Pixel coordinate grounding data
---
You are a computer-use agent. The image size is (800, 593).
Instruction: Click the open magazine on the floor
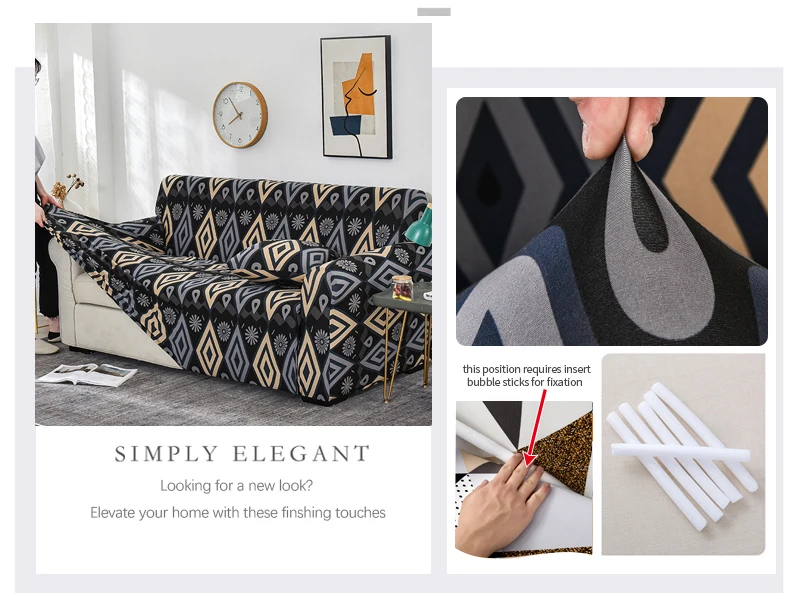pyautogui.click(x=88, y=375)
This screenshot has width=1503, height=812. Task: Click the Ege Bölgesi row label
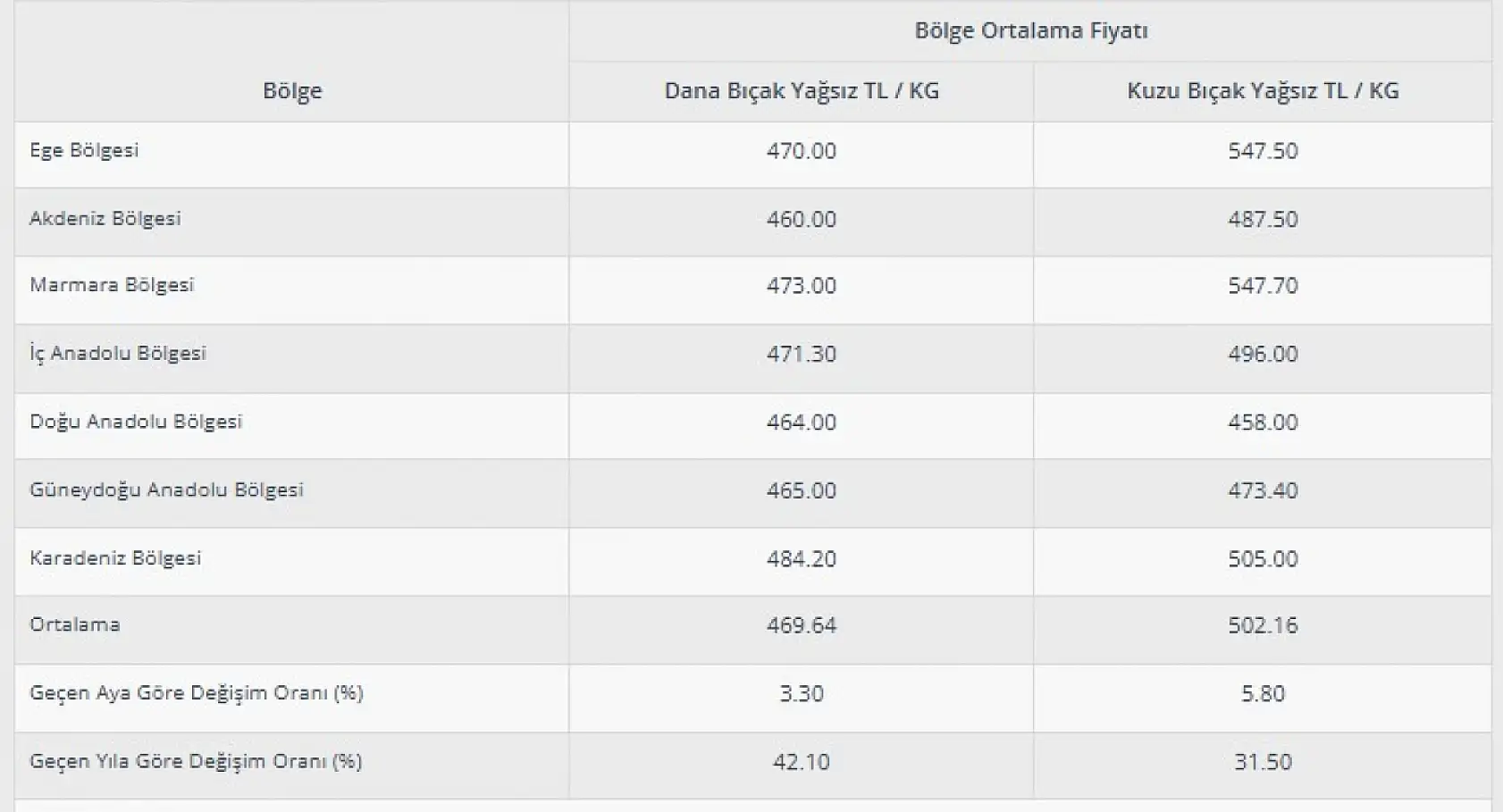coord(84,150)
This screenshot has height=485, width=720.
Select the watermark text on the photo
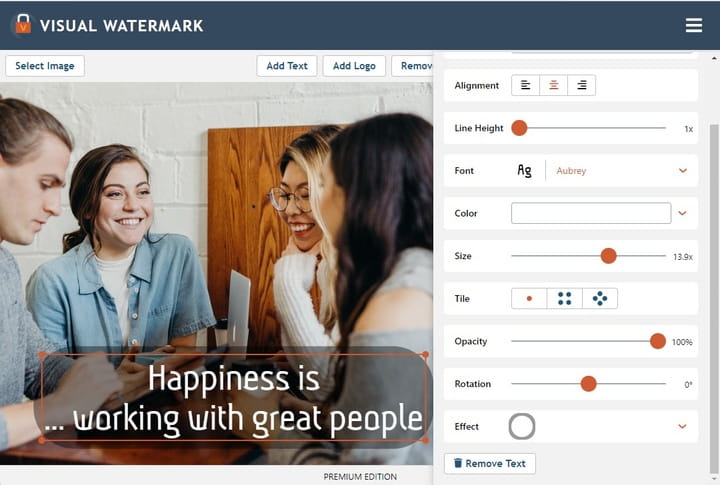pyautogui.click(x=233, y=398)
---
▶ **ASSIGNMENT**: Once you find the line that contains "This screenshot has width=1503, height=812.", reproduce it and every line after it through the end of the entries above, exactly as written, with no pictures.

▶ **RESPONSE AREA**:
This screenshot has width=1503, height=812. Task: Click the Ege Bölgesi row label
coord(84,150)
This screenshot has height=485, width=720.
Select the watermark text on the photo
pyautogui.click(x=233, y=398)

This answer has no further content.